• **Prompt**:
Each line with the word "settings" must appear in the answer, copied from the records.

Stored records:
========================================================================

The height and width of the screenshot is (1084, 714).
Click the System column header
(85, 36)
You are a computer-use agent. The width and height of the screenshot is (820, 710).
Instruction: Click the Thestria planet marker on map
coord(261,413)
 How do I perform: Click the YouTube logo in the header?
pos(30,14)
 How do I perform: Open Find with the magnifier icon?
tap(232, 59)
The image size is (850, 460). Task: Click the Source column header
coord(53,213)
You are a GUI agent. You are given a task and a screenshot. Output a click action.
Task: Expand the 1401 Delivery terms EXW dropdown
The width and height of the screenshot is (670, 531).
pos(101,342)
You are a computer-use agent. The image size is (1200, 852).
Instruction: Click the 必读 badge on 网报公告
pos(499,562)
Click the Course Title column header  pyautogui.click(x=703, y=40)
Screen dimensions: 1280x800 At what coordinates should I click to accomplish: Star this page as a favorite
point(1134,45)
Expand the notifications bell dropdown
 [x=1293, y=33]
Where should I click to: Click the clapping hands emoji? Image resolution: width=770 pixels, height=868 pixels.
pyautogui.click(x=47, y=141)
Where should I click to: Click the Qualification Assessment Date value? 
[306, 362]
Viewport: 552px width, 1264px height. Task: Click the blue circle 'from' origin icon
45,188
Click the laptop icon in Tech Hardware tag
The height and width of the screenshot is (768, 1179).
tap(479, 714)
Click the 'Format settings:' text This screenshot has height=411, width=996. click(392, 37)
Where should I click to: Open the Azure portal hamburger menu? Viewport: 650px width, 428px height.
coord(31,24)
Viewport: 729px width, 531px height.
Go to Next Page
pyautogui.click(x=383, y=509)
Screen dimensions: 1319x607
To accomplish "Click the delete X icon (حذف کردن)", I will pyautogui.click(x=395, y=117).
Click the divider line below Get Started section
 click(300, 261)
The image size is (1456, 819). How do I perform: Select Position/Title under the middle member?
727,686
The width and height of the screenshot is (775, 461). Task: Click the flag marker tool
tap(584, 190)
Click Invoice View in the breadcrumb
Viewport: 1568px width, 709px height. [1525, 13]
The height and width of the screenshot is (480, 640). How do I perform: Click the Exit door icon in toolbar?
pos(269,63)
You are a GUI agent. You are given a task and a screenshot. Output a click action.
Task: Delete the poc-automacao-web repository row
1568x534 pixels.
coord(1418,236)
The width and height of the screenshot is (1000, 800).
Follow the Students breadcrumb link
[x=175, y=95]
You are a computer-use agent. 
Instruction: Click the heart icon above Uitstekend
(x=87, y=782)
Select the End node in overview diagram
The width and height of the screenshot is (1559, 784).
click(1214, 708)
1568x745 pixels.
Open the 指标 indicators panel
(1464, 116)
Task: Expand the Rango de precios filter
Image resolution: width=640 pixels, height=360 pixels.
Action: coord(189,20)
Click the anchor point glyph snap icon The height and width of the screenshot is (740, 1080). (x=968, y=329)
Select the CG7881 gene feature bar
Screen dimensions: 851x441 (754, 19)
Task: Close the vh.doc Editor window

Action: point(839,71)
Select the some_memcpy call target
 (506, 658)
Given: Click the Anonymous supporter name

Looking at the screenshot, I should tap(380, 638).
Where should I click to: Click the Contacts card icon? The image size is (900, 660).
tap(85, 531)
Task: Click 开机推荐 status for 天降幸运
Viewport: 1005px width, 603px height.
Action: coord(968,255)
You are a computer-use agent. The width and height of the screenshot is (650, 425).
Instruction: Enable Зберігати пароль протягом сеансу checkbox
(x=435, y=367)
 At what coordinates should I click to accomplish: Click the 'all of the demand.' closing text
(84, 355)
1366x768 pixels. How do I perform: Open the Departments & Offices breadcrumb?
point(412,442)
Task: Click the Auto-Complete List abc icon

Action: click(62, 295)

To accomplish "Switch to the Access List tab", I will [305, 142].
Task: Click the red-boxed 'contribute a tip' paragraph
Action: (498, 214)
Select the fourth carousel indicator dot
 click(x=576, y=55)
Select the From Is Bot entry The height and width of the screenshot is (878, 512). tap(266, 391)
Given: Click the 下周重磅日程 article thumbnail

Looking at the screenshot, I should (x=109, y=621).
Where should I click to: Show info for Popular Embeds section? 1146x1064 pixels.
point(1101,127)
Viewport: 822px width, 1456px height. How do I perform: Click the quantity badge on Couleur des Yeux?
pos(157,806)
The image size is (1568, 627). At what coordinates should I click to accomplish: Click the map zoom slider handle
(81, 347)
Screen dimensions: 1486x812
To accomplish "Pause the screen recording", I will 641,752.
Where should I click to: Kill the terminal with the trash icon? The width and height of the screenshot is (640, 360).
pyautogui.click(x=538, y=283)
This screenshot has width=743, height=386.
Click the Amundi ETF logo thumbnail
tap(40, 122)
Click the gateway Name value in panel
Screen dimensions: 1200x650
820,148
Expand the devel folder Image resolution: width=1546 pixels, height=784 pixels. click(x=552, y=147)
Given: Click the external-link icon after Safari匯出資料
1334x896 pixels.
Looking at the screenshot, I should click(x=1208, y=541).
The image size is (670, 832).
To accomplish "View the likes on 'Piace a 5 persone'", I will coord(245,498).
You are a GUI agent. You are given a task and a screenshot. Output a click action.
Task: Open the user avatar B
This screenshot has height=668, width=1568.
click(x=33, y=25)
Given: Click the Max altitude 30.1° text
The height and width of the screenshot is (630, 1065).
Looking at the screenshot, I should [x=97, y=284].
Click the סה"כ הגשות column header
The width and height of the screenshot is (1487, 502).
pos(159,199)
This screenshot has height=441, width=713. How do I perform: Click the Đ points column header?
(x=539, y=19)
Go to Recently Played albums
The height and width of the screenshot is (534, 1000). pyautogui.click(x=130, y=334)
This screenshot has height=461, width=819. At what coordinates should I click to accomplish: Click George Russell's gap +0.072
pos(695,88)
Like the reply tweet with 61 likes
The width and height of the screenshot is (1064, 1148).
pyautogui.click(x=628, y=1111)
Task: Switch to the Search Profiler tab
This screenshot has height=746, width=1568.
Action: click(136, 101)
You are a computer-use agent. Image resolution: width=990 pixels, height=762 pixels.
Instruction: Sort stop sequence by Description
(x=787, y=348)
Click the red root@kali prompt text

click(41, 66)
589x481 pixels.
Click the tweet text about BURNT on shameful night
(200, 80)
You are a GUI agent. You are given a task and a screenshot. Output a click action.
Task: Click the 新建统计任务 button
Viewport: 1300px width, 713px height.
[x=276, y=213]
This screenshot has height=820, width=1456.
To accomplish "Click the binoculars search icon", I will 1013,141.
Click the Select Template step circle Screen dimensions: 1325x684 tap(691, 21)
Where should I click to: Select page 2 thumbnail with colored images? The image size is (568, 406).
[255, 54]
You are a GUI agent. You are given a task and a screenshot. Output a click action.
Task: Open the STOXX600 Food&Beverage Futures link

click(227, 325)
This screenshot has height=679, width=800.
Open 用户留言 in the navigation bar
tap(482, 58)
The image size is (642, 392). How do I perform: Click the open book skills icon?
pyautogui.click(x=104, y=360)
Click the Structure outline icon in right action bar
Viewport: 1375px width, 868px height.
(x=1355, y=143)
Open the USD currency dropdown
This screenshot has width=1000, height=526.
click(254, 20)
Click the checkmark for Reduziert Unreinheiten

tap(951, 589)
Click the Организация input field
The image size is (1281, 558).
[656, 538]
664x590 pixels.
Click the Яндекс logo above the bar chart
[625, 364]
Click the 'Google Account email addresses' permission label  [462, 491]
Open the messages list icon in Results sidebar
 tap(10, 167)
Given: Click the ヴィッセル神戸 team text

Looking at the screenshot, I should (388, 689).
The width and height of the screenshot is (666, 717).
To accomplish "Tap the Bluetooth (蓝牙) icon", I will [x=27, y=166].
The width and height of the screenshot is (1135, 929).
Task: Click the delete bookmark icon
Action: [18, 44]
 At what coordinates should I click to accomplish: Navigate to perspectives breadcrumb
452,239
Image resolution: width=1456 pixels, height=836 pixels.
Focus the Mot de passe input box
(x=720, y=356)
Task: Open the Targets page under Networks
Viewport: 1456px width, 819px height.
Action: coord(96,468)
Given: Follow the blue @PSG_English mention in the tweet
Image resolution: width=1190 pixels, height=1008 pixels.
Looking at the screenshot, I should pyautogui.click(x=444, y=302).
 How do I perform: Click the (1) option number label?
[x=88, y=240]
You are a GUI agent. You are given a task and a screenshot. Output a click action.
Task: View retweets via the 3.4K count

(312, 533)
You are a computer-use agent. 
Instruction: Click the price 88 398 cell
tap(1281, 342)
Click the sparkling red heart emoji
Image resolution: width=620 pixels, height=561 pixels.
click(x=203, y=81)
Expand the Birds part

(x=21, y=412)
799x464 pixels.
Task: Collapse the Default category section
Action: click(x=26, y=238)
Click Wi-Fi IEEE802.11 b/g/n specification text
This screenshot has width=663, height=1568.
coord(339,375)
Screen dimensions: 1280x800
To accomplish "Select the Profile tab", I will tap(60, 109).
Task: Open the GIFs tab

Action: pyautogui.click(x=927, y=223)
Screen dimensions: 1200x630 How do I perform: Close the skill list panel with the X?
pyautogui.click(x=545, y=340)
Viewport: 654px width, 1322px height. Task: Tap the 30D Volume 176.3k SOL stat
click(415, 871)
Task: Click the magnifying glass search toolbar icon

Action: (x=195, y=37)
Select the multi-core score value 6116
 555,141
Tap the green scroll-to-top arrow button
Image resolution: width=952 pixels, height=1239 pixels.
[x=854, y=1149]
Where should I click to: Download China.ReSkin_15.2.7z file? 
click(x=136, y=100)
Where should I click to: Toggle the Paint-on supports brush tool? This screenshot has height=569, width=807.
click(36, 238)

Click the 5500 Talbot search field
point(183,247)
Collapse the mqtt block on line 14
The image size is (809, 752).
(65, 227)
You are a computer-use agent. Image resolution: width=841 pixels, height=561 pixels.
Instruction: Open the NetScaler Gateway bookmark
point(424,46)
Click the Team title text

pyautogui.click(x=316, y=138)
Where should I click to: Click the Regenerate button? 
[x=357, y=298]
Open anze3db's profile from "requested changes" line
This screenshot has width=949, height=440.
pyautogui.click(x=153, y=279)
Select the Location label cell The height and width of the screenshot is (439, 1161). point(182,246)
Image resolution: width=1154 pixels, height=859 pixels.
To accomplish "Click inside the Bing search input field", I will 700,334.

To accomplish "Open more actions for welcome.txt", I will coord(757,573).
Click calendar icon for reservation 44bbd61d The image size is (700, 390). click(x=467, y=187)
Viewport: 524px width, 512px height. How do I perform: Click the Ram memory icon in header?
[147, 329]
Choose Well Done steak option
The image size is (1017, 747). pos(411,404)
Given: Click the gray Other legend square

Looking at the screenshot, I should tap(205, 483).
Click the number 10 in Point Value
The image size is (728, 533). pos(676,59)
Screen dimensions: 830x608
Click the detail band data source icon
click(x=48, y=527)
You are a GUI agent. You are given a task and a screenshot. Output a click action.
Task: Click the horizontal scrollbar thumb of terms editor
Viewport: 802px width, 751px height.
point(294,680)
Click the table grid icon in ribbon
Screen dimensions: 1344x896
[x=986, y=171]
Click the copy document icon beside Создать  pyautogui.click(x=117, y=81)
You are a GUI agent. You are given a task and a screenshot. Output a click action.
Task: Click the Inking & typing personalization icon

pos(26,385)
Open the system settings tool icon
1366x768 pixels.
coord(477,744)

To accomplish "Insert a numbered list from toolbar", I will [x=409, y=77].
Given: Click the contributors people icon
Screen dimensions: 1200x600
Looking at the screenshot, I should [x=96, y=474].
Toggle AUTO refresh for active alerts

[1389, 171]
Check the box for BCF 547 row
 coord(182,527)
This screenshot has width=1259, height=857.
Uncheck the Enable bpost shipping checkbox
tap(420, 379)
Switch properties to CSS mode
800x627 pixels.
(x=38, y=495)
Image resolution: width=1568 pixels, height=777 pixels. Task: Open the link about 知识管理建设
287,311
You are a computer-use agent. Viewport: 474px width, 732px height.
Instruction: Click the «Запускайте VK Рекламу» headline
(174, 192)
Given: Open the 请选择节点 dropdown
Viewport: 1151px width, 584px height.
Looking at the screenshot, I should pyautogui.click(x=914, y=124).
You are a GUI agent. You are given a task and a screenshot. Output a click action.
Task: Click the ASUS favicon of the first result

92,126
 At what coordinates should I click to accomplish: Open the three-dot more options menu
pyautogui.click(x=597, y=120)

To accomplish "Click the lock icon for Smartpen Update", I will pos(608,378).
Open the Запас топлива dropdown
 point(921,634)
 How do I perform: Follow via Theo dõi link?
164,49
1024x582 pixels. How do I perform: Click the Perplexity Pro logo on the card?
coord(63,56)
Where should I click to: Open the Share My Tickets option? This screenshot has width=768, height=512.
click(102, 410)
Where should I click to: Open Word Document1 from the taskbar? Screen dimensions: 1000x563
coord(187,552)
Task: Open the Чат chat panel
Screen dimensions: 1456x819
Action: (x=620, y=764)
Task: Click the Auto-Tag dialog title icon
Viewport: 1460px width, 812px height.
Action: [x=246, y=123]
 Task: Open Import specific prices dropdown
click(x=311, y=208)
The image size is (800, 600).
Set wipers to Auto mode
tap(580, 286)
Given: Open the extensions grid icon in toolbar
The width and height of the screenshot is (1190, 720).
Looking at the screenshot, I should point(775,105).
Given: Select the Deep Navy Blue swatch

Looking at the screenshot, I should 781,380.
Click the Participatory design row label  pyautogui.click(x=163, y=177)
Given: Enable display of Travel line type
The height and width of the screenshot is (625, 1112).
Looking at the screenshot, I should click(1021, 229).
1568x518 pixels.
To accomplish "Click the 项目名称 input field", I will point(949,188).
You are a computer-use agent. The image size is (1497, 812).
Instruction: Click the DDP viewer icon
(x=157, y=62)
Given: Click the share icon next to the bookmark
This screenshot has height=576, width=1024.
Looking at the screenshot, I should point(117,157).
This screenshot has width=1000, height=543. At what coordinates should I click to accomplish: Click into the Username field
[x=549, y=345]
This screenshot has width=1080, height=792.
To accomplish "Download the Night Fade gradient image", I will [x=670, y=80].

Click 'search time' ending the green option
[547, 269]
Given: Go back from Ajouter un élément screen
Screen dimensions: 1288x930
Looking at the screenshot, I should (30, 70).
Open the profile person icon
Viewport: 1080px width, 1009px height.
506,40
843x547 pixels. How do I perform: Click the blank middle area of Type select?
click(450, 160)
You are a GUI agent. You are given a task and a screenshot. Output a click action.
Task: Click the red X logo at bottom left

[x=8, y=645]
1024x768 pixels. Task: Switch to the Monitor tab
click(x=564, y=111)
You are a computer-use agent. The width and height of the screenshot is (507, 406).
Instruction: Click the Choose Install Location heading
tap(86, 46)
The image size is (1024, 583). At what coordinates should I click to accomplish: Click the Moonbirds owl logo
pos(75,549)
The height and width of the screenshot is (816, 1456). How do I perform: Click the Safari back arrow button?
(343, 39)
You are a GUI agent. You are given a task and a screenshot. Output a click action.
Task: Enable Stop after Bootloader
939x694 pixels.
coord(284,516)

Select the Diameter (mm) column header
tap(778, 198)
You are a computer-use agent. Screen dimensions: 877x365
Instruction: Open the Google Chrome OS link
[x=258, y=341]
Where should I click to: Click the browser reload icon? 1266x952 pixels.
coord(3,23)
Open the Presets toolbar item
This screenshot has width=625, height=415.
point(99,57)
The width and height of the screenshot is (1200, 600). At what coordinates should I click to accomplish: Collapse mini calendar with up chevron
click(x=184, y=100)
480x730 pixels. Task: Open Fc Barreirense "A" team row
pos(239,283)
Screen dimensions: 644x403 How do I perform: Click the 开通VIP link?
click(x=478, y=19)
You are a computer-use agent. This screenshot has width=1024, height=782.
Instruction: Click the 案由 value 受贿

========================================================================

• **Result**:
Click the 'Format settings:' text This screenshot has height=411, width=996. click(392, 37)
Open the system settings tool icon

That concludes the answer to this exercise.